Lançado no dia 1º de janeiro, o grupo paradigmático do hip hop nordestino e baiano, consequentemente nacional, já contava com o clássico Apresento Meus Amigos (2011), apresentações fora do estado e uma sólida trajetória trilhada a base de muita persistência e fome de luta. Nos últimos meses eles soltaram alguns singles, e entre eles alguns presentes no disco.
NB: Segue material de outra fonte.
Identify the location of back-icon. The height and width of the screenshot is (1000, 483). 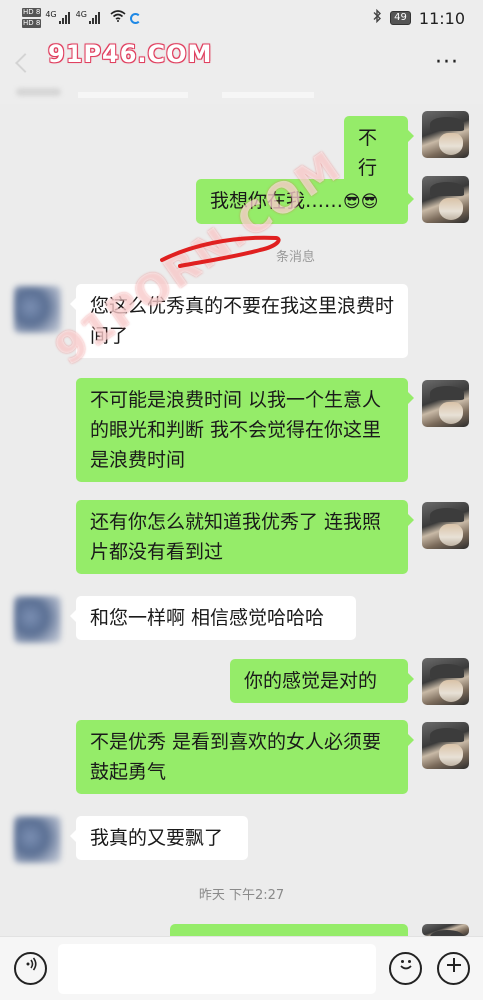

É o karma de quem sempre busca estar na vanguarda: manter a tradição ao mesmo tempo em que joga pra frente com a re-invenção. Aqui os caras demonstram isso inclusive na seleção bem postada de convidados. Na zaga: Nego Gallo, Jorge Dubman e Cadinho. Fazendo a transição do meio defensivo para a criação: Sant, a própria Versu2 na meiuca, e um ataque potente com Jaya Luuck, Nessa, Raoni (ATTOOXXA), Ananda Savitri e Joven Senpa (Underismo), como novos nomes da cena musical, aos quais nós aprendemos a chamar de pontas de lança.
O trio baiano que já tinha inovado utilizando sample da Axé Music em uma de suas músicas, agora aprofundam a pesquisa e vão na fonte, fortalecendo-se como uma das raízes mais importantes de música e poesia de rua no estado. Com esse processo, arrastam um bonde de participações que ao longo das faixas emprestam seus diferentes brilhos, cujo trabalho só engrandece as 10 faixas que compõem o disco. Artistas distintos que vão do espectro do afrobeat, pagodão, pop music, trap, mas que aqui servem/emprestam suas vozes e instrumentos para um trama dos tambores, muito bem urdida e definida.
A Versu2, que na pessoa de Mobbiu esteve presente na Posse Orí, caminhou com uma lendária banda local, Testemunhaz, fundou seu atual grupo, encabeçou incubadora criativa, produziu shows e mais uma porrada de coisas dentro da cena, a trama dos tambores é expressão de uma caminhada que transpira o clamor pela “Liberdade”. Não aquela inconsequente do fazer o que se quer, mas aquela outra consequente do amar aquilo que se tem que fazer, potência para exercer sua própria dignidade.
Coscarque por sua vez que também vem seguindo uma longa estrada no hip-hop e esteve presente em boa parte dos acontecimentos acima narrados, afina sua “Insônia” para transformar nossas atribulações em virtudes. Atualmente além da Versu2, o MC toca o famoso Terceiro Round, por si só um espaço de formação de uma base do hip hop local. Munhoz por sua vez parece-nos aqui o one man band, no sentido de produzir uma série de batidas que funciona assim como um conjunto de caixas, marcações e repiques, só que tudo hi-tech. O trabalho de produção nesse disco é inovador, envolvente, groovado, e bate certo nas caixas. É certamente uma excelente abertura de ano com A Trama dos Tambores (2019), e se você gosta de rap do bom te aviso: “Eu sou Versu2, quem tu és”!